Unconscious - You Belong To Me Now
You Belong To Me Now
Area Z

The last time we checked in with Unconscious (AKA Italian producer Andrea Riberti), he’d released a split with KKPTR on long-time site fave Emad Dabiri’s X-IMG label. Now with a full LP out on Area Z, the sdfsd comes more sharply into focus. Rather than aiming for blunt, concrete percussive intensity, Riberti parses his basslines through filters which produce a half acid-house, half reclaimed aggrotech sound. The resulting aesthetic offers the sustained tension of classic EBM, sprinkled liberally with giallo excess (check the spacious, opening credits of a horror flick sound of “Cannibal”), and stretched across classic, no-frills techno structures. If You Belong To Me Now does have a failing it’s in the albumcraft department – the sense of each track living in its own world works perfectly fine for EPs and split 12″s, but over a 45 minute run-time it can be difficult not so much to distinguish one track from another, but to find anything which unites them beyond their most overt moods. That’s obviously not a problem if you’re approaching You Belong To Me Now as a robust set of club-ready tracks, which it most certainly is.

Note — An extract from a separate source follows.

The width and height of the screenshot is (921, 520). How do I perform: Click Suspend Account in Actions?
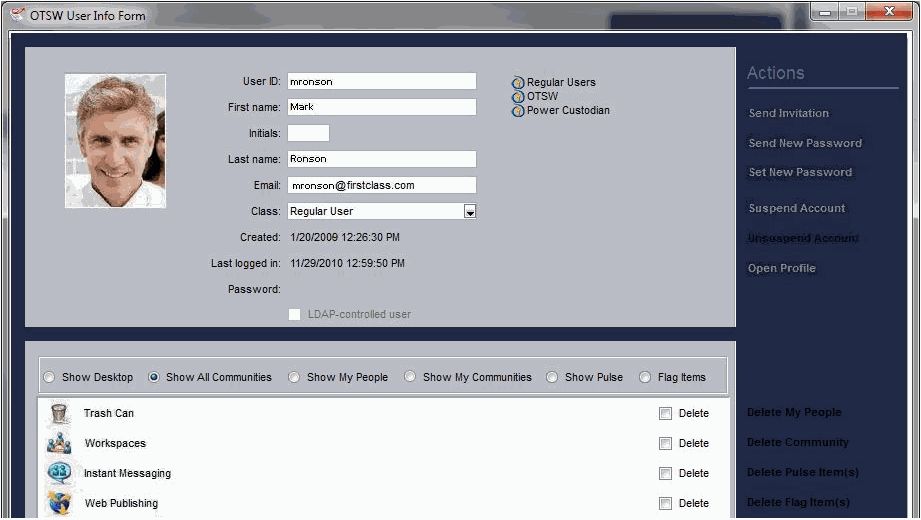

Like many of the acts that sprang up in the wake of the implosion of original-school witch house, V▲LH▲LL have forged their own aesthetic path from that movement’s basic template. As fully realized on last year’s excellent Grimoire, the mysterious Swedish duo have found their niche deep in a creepy wood, where folk melodies, the esoteric, and murky electronics all co-mingle freely. It’s now their signature, which means that listening to remix collection GRIM/MORE is less about what figuring out what it says about V▲LH▲LL and more about what it says about each contributor. You can hear and see the neon reflection of synthwave in both The Rain Within and Glass Apple Bonzai’s reworks, but looking at the different approach is instructive: the former goes for chirping synths and popping the song’s melody with vocoder as a nod to the dancefloor, where the latter speaks to some of the brutal formalism that genre inherited from classic UK synthpop in it’s thudding metallic drums and strangled filters. SØLVE and Ritualz are both acts who know something about witch house, but both elect to depart from that genre, with thick, industrial takes that emphasize big drums and thrumming, distinct bass programming. What can we surmise about Seeming from the choice to make “Ormens Offer” a heartachingly beautiful folk track, complete with trilling dulcimer and sublimated pipes that recontextualize the original’s violins? Every track save for the sole new original “Hivemind” is something of a palimpsest, telling the story not only of the original but of where it led the remixer, and most intriguingly, why that path in particular.